Recopiez toutes les lignes ci-dessous sans y changer quoi que ce soit.
━━━ DONNÉES FOURNIES ━━━
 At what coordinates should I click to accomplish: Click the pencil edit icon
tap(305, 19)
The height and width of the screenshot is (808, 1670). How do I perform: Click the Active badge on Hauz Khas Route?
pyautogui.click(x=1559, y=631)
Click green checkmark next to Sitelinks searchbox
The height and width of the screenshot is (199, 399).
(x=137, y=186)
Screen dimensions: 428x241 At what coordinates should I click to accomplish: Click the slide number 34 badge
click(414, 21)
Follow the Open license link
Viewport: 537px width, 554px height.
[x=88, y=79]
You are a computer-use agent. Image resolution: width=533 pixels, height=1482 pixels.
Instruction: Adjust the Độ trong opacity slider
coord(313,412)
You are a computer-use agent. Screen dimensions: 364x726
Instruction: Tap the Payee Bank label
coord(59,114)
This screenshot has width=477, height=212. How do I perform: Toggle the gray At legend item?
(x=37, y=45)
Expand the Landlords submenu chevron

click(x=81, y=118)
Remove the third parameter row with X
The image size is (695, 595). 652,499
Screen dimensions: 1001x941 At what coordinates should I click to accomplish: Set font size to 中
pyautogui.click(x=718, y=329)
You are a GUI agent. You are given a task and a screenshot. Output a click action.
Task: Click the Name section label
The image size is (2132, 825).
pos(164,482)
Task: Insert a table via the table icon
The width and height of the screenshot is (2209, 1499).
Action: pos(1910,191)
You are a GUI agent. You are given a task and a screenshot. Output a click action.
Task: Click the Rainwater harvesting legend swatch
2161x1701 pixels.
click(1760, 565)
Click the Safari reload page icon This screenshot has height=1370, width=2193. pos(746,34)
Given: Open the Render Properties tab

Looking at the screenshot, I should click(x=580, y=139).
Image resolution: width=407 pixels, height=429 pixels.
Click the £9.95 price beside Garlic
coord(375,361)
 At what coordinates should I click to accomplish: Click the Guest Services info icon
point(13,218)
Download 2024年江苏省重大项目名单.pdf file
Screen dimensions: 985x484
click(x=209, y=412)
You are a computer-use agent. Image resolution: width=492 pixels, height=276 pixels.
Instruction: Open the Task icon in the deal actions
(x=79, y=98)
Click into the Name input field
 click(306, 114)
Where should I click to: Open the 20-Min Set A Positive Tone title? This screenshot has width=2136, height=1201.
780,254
━━━
▶ **RÉPONSE FOURNIE**
 At what coordinates should I click to accomplish: Click the pencil edit icon
tap(305, 19)
The height and width of the screenshot is (808, 1670). How do I perform: Click the Active badge on Hauz Khas Route?
pyautogui.click(x=1559, y=631)
Click green checkmark next to Sitelinks searchbox
The height and width of the screenshot is (199, 399).
(x=137, y=186)
Screen dimensions: 428x241 At what coordinates should I click to accomplish: Click the slide number 34 badge
click(414, 21)
Follow the Open license link
Viewport: 537px width, 554px height.
[x=88, y=79]
You are a computer-use agent. Image resolution: width=533 pixels, height=1482 pixels.
Instruction: Adjust the Độ trong opacity slider
coord(313,412)
You are a computer-use agent. Screen dimensions: 364x726
Instruction: Tap the Payee Bank label
coord(59,114)
This screenshot has width=477, height=212. How do I perform: Toggle the gray At legend item?
(x=37, y=45)
Expand the Landlords submenu chevron

click(x=81, y=118)
Remove the third parameter row with X
The image size is (695, 595). 652,499
Screen dimensions: 1001x941 At what coordinates should I click to accomplish: Set font size to 中
pyautogui.click(x=718, y=329)
You are a GUI agent. You are given a task and a screenshot. Output a click action.
Task: Click the Name section label
The image size is (2132, 825).
pos(164,482)
Task: Insert a table via the table icon
The width and height of the screenshot is (2209, 1499).
Action: pos(1910,191)
You are a GUI agent. You are given a task and a screenshot. Output a click action.
Task: Click the Rainwater harvesting legend swatch
2161x1701 pixels.
click(1760, 565)
Click the Safari reload page icon This screenshot has height=1370, width=2193. pos(746,34)
Given: Open the Render Properties tab

Looking at the screenshot, I should click(x=580, y=139).
Image resolution: width=407 pixels, height=429 pixels.
Click the £9.95 price beside Garlic
coord(375,361)
 At what coordinates should I click to accomplish: Click the Guest Services info icon
point(13,218)
Download 2024年江苏省重大项目名单.pdf file
Screen dimensions: 985x484
click(x=209, y=412)
You are a computer-use agent. Image resolution: width=492 pixels, height=276 pixels.
Instruction: Open the Task icon in the deal actions
(x=79, y=98)
Click into the Name input field
 click(306, 114)
Where should I click to: Open the 20-Min Set A Positive Tone title? This screenshot has width=2136, height=1201.
780,254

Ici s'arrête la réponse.